Preliminary study on SPECT/CT imaging of pancreatic cancer xenografts by targeting integrin α5 in pancreatic stellate cells

Background: Integrin α5 (ITGA5) is overexpressed specifically in pancreatic cancer stroma, specially, in the activated pancreatic stellate cells (PSCs). Molecular imaging of pancreatic cancer via targeting PSCs has its advantages. Purpose: This study aims to investigate the feasibility of ITGA5-targeted SPECT/CT imaging of pancreatic cancer by targeting PSCs. Methods: ITGA5 expression in PSCs treated without or with pancreatic cancer SW1990 cells conditioned medium (SW1990-CM) was assessed by western blotting and immunofluorescence staining.

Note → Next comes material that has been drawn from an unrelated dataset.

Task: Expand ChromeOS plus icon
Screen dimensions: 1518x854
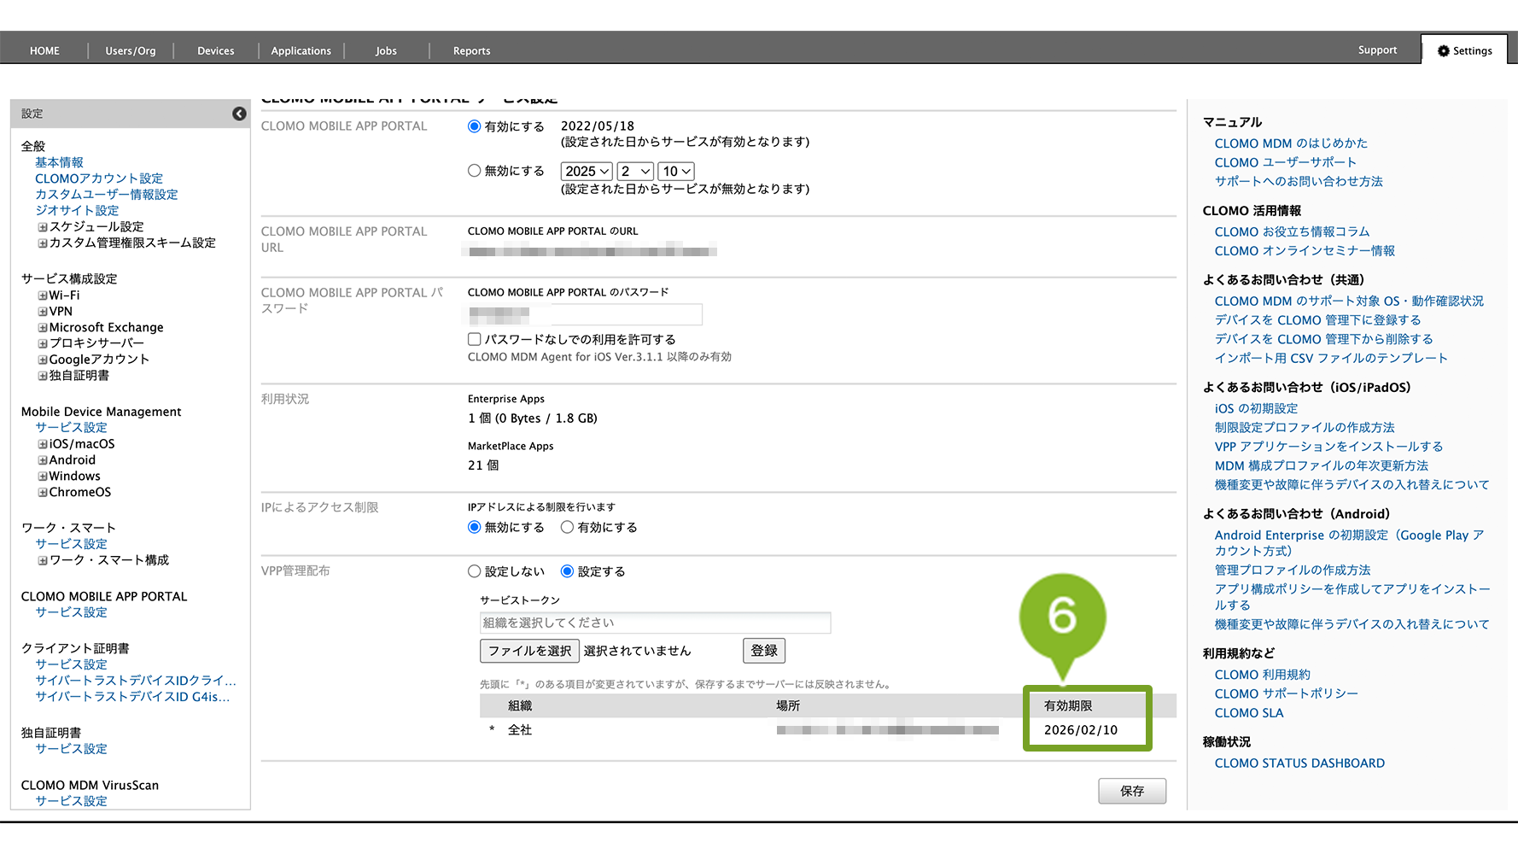Action: coord(43,493)
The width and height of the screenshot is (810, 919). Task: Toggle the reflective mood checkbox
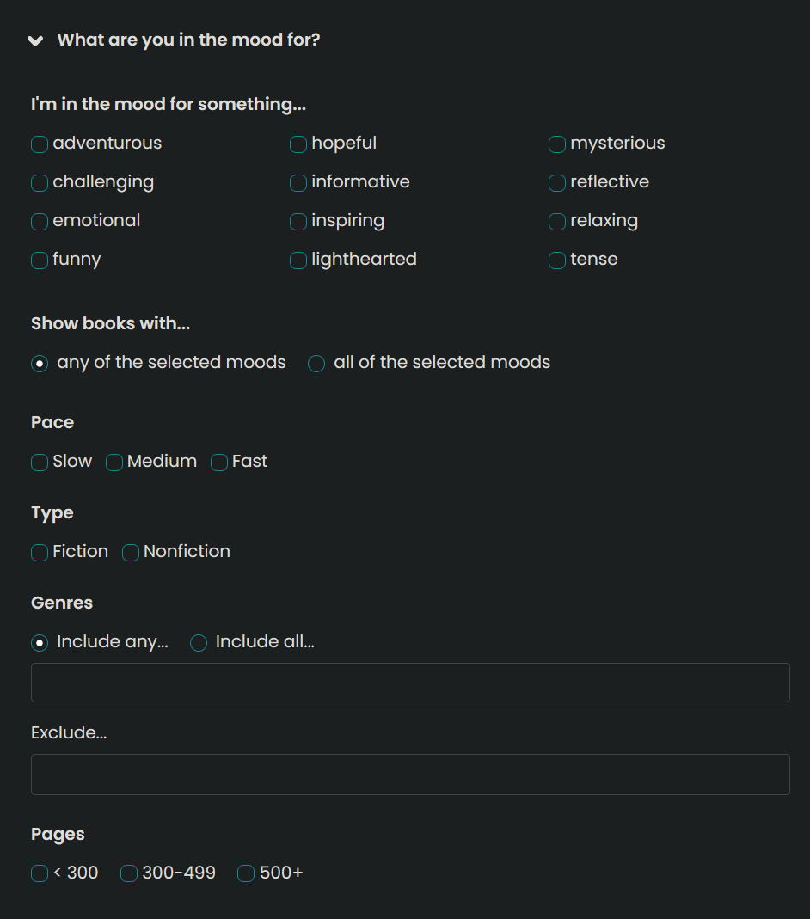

ITGA5 specific inhibitor AV3 peptide was radiolabeled with (125)I to synthesize (125)I-AV3, and the labeling rate, in vitro stability and cellular uptake were further investigated. SW1990 cells alone or with PSCs were injected subcutaneously on the left and right lower limbs of nude mice respectively to establish pancreatic cancer xenograft model, and then (125)I-AV3 SPECT/CT imaging of pancreatic cancer-bearing nude mice was performed. The expression of ITGA5 in tumors was detected by immunohistochemical (IHC) staining. Results: (125)I-AV3 has an excellent labeling rate and good in vitro stability. After treated with SW1990-CM, PSCs had an increased expression of ITGA5 and higher (125)I-AV3 uptake. SPECT/CT imaging study showed that (125)I-AV3 was mainly accumulated in the right xenografts (co-injection of cancer cells and PSCs), while the left xenografts tumors have a poor imaging. Moreover, the uptake of radiotracer in both side tumors was inhibited significantly after the non-radiolabeled AV3 pretreatment. IHC staining showed that SW1990 + PSCs tumor has a higher positive rate of ITGA5 than SW1990 tumor. Conclusion: The preliminary study suggests that (125)I-AV3 can be used for SPECT/CT imaging of pancreatic cancer via targeting ITGA5 in PSCs, which is independent of the state of cancer cells and may have a special meaning.